Austen Hufford and Sharon Terlep — The Wall Street Journal
After two years of disruption, supply chains are almost back to normal. That means shelves should be fully stocked, and some prices actually will be lower this holiday season, industry executive and analysts say.
“The script has been flipped,” said Steve Pasierb, president of manufacturing group The Toy Association. “From a supply-chain standpoint, it’s the opposite of last year.”
To be sure, isolated shortages persist, and only some items are seeing lower prices. Overall inflation is still high and squeezing incomes.

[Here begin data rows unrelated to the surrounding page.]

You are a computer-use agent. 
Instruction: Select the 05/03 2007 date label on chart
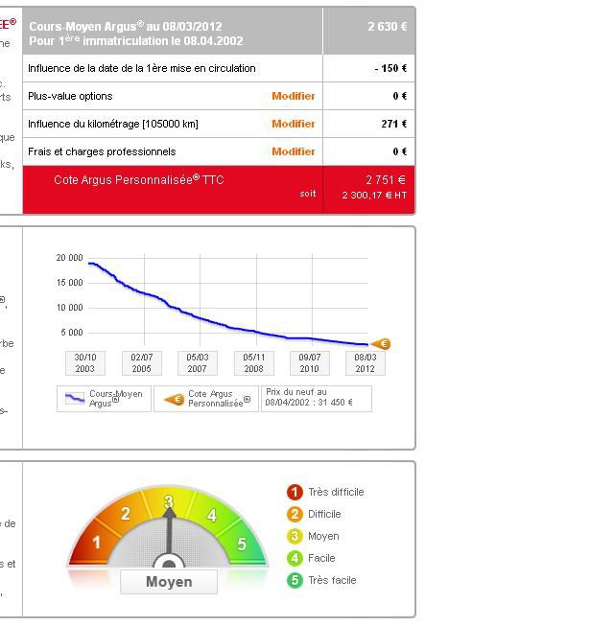198,362
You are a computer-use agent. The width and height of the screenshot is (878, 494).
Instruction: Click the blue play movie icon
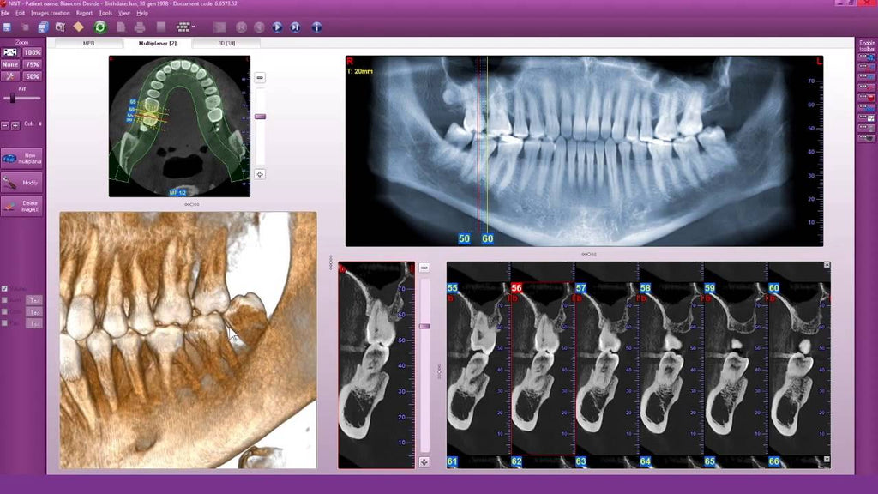tap(278, 26)
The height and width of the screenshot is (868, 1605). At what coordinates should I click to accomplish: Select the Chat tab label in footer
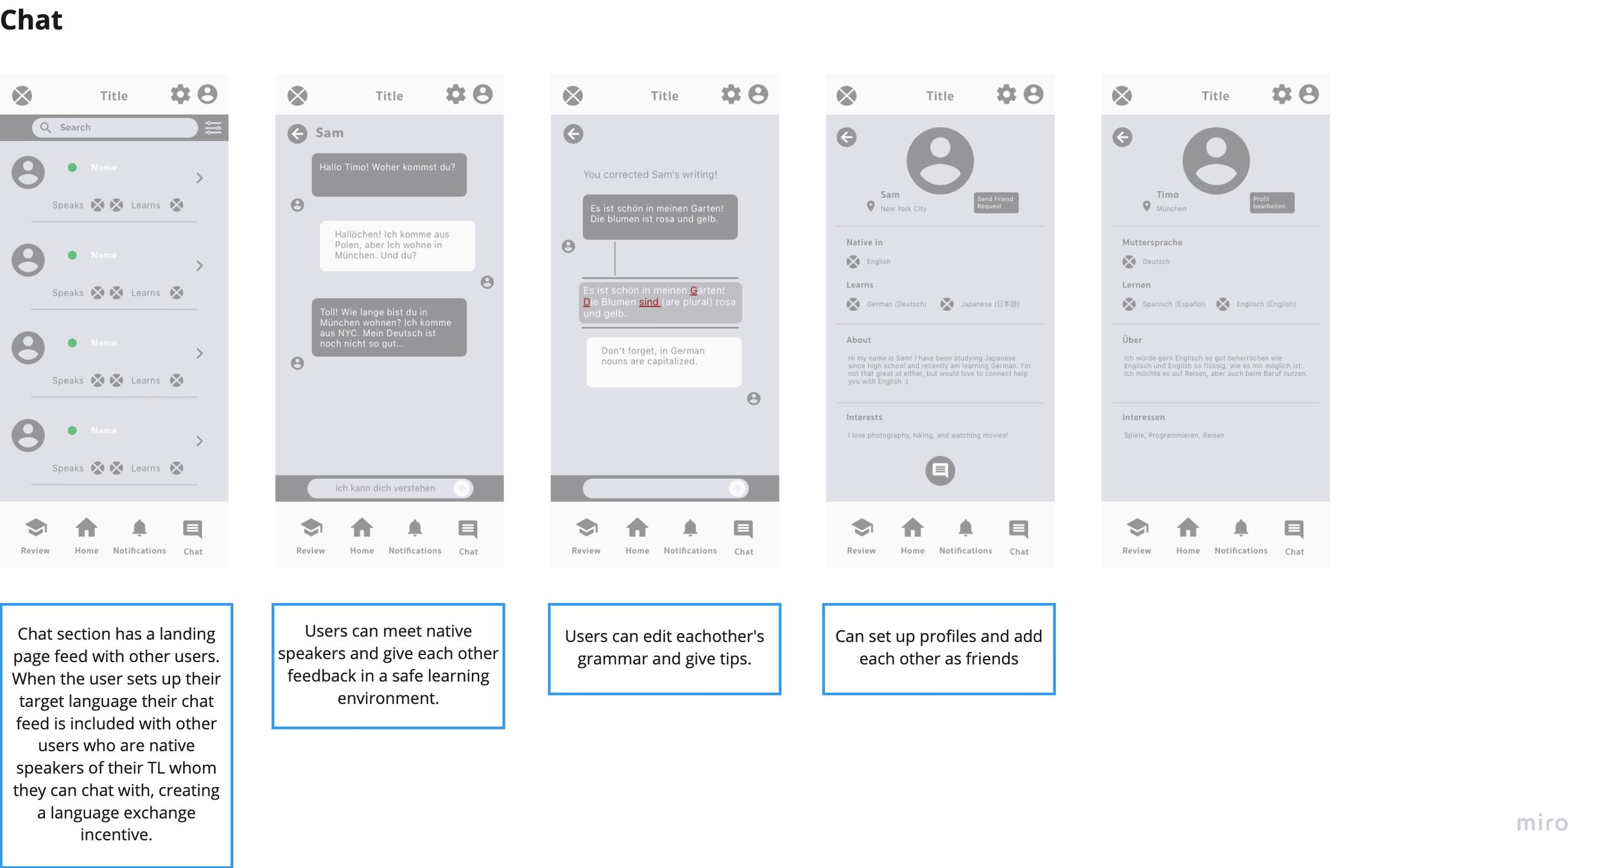coord(196,550)
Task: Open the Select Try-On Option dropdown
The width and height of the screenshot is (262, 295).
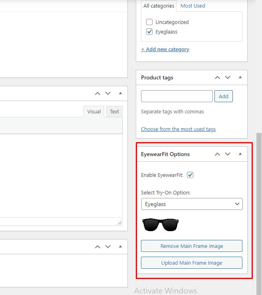Action: click(x=192, y=204)
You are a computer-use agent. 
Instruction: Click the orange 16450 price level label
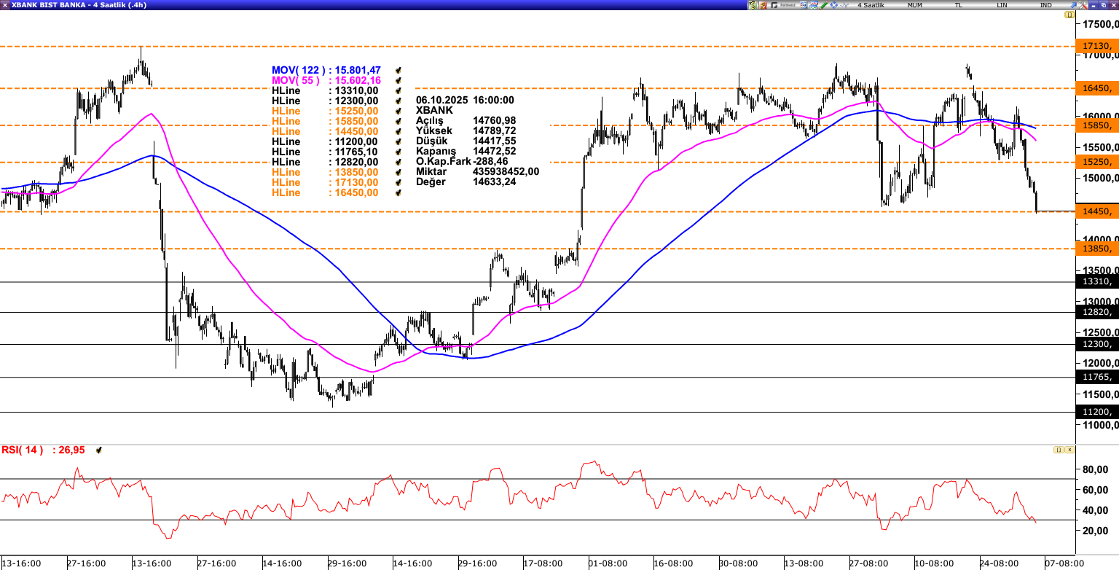[x=1096, y=88]
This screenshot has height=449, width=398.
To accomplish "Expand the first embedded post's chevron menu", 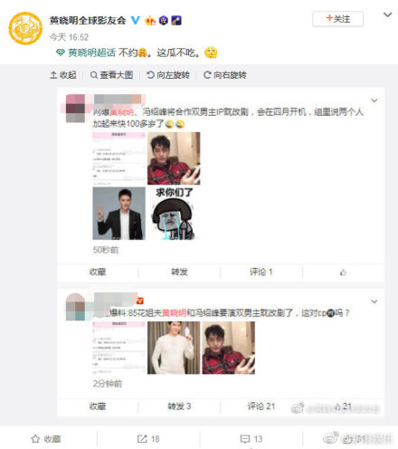I will pos(374,100).
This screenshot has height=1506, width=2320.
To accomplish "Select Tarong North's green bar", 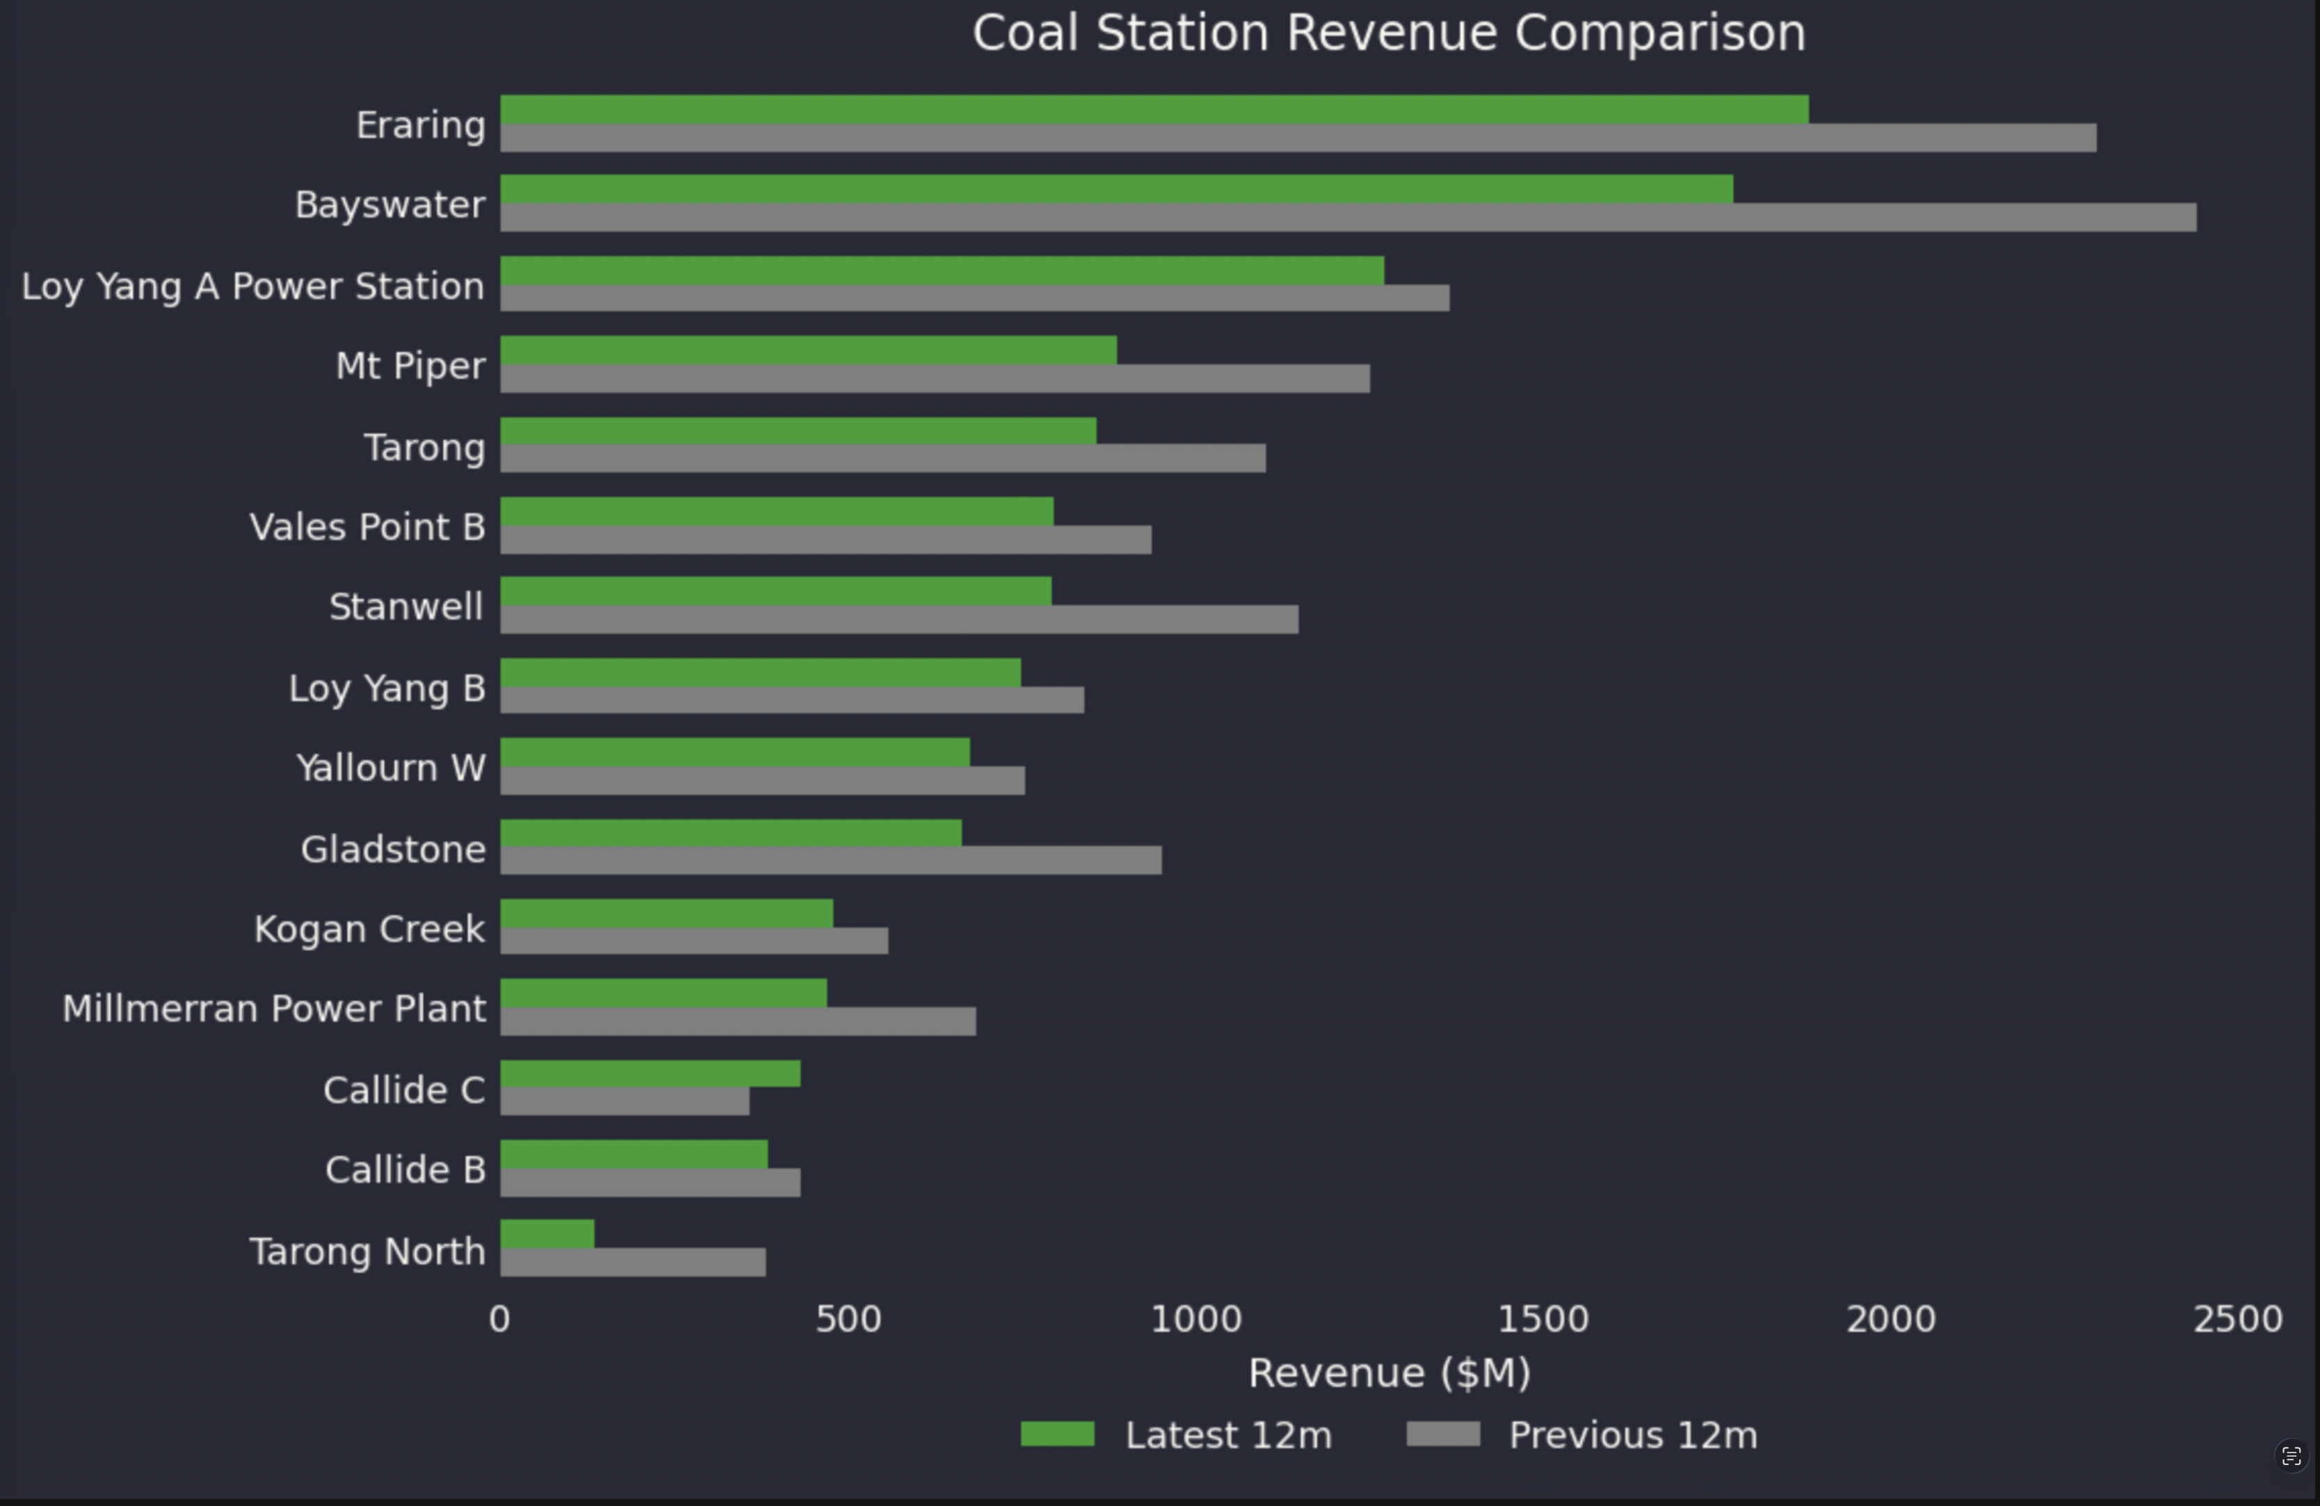I will click(x=547, y=1234).
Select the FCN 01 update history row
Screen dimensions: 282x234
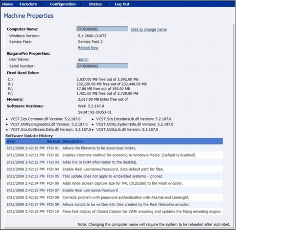(114, 148)
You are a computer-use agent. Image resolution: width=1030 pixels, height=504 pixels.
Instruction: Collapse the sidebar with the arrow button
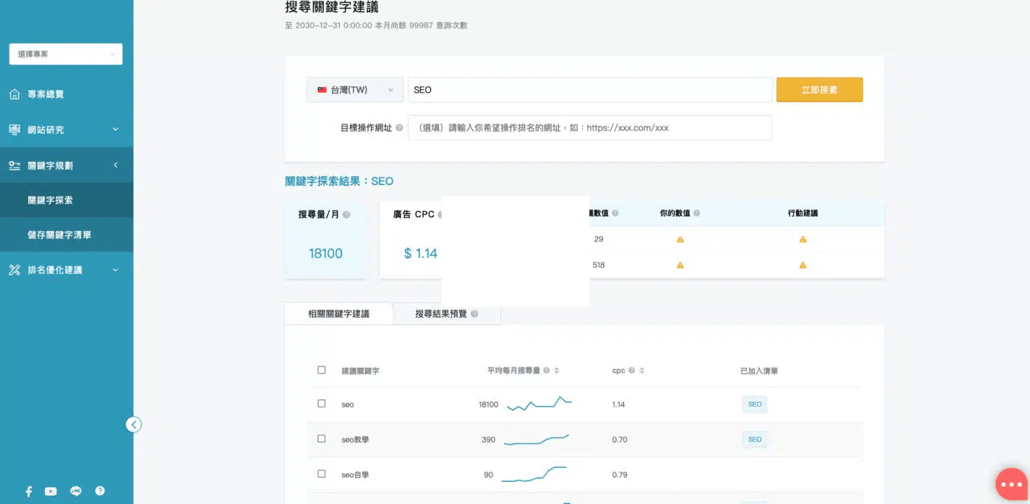pos(133,425)
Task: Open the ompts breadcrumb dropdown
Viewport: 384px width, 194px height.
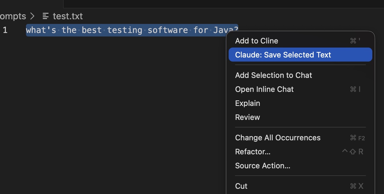Action: coord(13,16)
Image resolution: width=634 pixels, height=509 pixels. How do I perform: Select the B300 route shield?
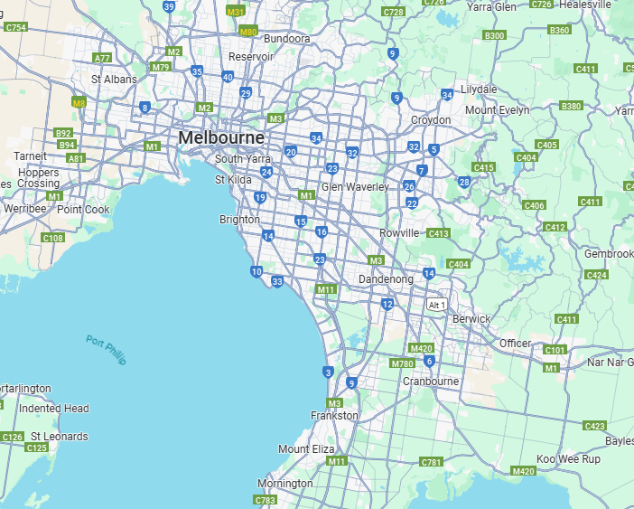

Still, the widespread stockouts that marked the last two holiday seasons are largely absent thanks to increased capacity throughout the supply chain, slackening demand driven by spending shifts from goods to services and higher interest rates, and a “new normal” for supply-chain management that emphasizes earlier delivery lead times and heftier inventories.
Companies from big-box chains to makers of apparel and luxury goods to smaller and specialty retailers say they expect to be well stocked for the holidays.
“We have been chasing in-stock for the last two and a half years, and we’re finally in a great position going into the holiday event period,” Kathryn McLay, chief executive of Walmart Inc.’s Sam’s Club division, said Tuesday.
Target Corp., in a reversal from a year ago, said Wednesday it was rolling out deep holiday discounts and shortening lead times for product orders after shipments arrived more quickly than anticipated, leading to a buildup of items.
At smaller chains, the story is the same.